Minister of Health
- In office 31 March 1946 – 20 March 1947
- Preceded by: Jean Van Beneden
- Succeeded by: Alfons Verbist

Personal details
- Born: 26 January 1886 Marollen, Brussels, Belgium
- Died: 19 June 1949 (aged 63) Brussels, Belgium
- Party: Communist Party of Belgium
- Other political affiliations: Belgian Labor Party
- Alma mater: Université libre de Bruxelles
- Profession: Physician

= Albert Marteaux =

Belgian physician and politician (1886–1949)

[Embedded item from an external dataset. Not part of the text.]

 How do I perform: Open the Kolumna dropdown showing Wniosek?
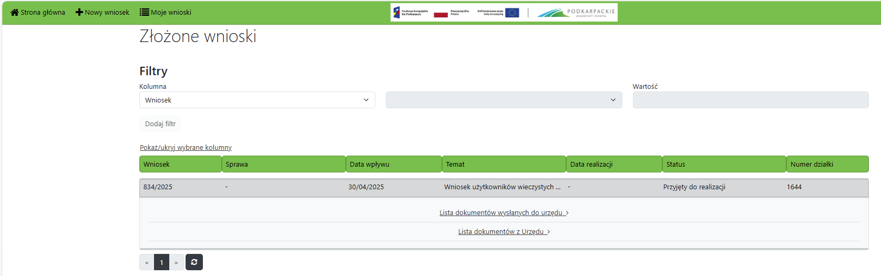point(257,100)
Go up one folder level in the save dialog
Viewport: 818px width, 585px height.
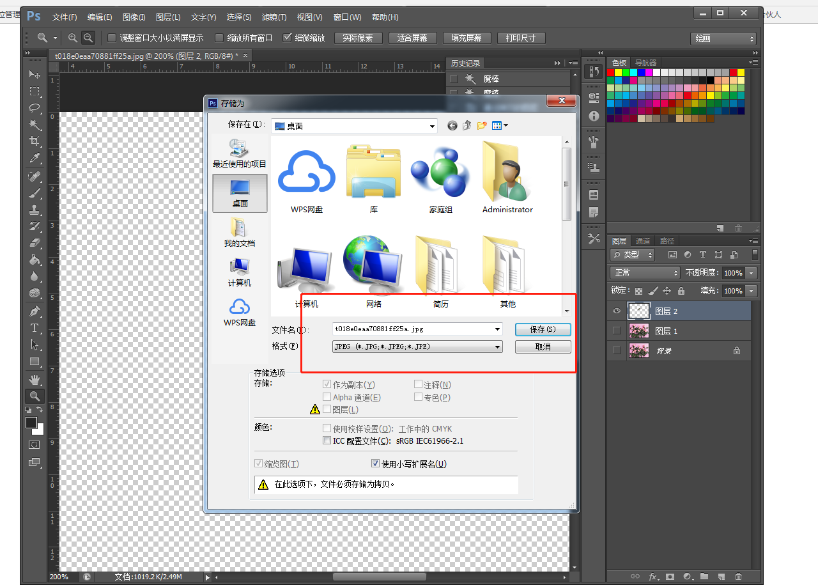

Albert Marteaux (26 January 1886 – 19 May 1949) was a Belgian physician, politician and a leader of the Belgian resistance during the Second World War.

== Biography ==
Marteaux was born in to a large working-class family. He studied medicine in the Free University of Brussels.

Initially he became politically active for the socialist Belgian Labour Party (BWP) and was elected councilor of Brussels for this party in 1921. In addition, he was a member of the Chamber of Representatives for the Brussels district from 1926 to 1929 and from 1936 until his death in 1949. In 1939 he switched to the communist Communist Party of Belgium (KPB) following the policy of the Belgian government (of which the BWP was a part at the time) towards the Spanish Civil War.

After the German occupation lf Belgian during World War II, Marteaux co-founded the Front de l'indépendance, which was active in the Resistance.

After the liberation, Marteaux became Minister of Health for a short time in 1944 in the short -lived Pierlot VI Government. He held this ministerial post from January 1945 to February 1946 and again from March 1946 to March 1947 in the governments of Van Acker I, II, III and Huysmans.

From 1947 to 1948, Marteaux was vice-president of the Chamber of Representatives.